■ **Exercise details**
Write what comes next in the mailing-list email about the custom-scan patch below, picking up after its final sentence.
— start Excerpt to read —
Re: Custom Scan APIs (Re: Custom Plan node)

From: Kouhei Kaigai <kaigai(at)ak(dot)jp(dot)nec(dot)com>
To: Kohei KaiGai <kaigai(at)kaigai(dot)gr(dot)jp>, Shigeru Hanada <shigeru(dot)hanada(at)gmail(dot)com>
Cc: Jim Mlodgenski <jimmy76(at)gmail(dot)com>, Robert Haas <robertmhaas(at)gmail(dot)com>, Tom Lane <tgl(at)sss(dot)pgh(dot)pa(dot)us>, PgHacker <pgsql-hackers(at)postgresql(dot)org>, "Peter Eisentraut" <peter_e(at)gmx(dot)net>
Subject: Re: Custom Scan APIs (Re: Custom Plan node)
Date: 2014-01-27 09:16:01
Message-ID: 9A28C8860F777E439AA12E8AEA7694F8F6EDCE@BPXM15GP.gisp.nec.co.jp
Views: Raw Message | Whole Thread | Download mbox | Resend email
Thread:
Lists: pgsql-hackers

Hackers,

Is somebody available to volunteer to review the custom-scan patch?

Even though Hanada-san acknowledged before, it seems to me this patch
has potentially arguable implementations. Even if you have enough time
to review whole of the code, it helps me if you can comment on the
following topics.
— end Excerpt to read —
— start Dataset extract —
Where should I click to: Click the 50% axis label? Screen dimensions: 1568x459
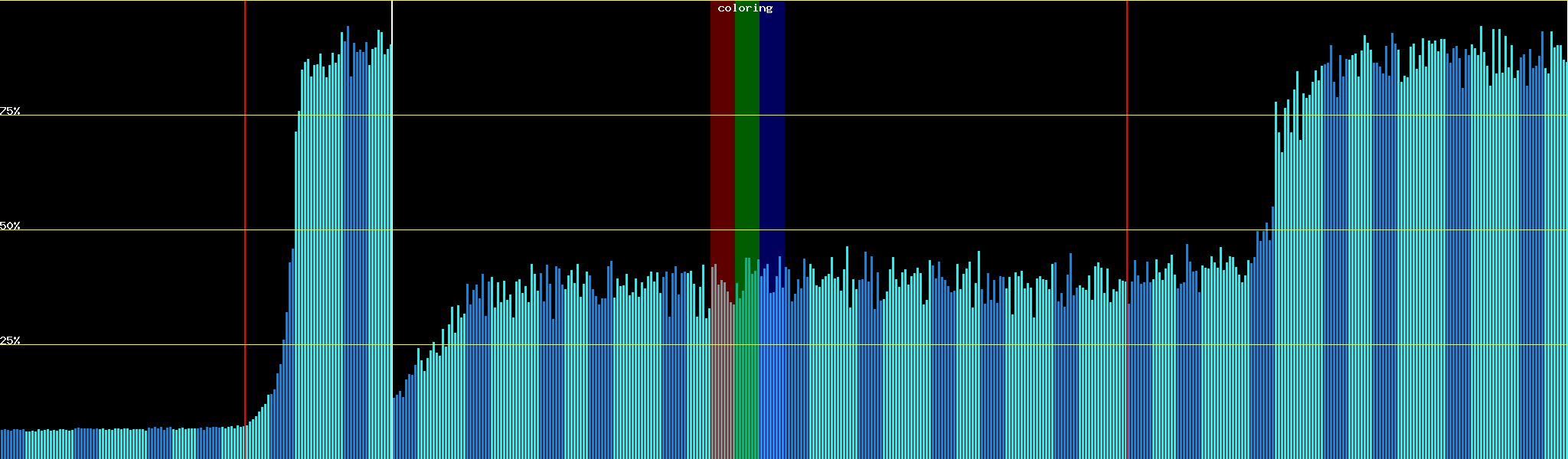[10, 226]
— end Dataset extract —
■ **Answer to the problem**
(1) Interface to add alternative paths instead of built-in join paths

This patch adds "add_join_path_hook" on add_paths_to_joinrel to allow
extensions to provide alternative scan path in addition to the built-in
join paths. Custom-scan path being added is assumed to perform to scan
on a (virtual) relation that is a result set of joining relations.
My concern is its arguments to be pushed. This hook is declared as follows:

/* Hook for plugins to add custom join path, in addition to default ones */
typedef void (*add_join_path_hook_type)(PlannerInfo *root,
RelOptInfo *joinrel,
RelOptInfo *outerrel,
RelOptInfo *innerrel,
JoinType jointype,
SpecialJoinInfo *sjinfo,
List *restrictlist,
List *mergeclause_list,
SemiAntiJoinFactors *semifactors,
Relids param_source_rels,
Relids extra_lateral_rels);
extern PGDLLIMPORT add_join_path_hook_type add_join_path_hook;

Likely, its arguments upper than restrictlist should be informed to extensions,
because these are also arguments of add_paths_to_joinrel().
However, I'm not 100% certain how about other arguments should be informed.
Probably, it makes sense to inform param_source_rels and extra_lateral_rels
to check whether the path is sensible for parameterized paths.
On the other hand, I doubt whether mergeclause_list is usuful to deliver.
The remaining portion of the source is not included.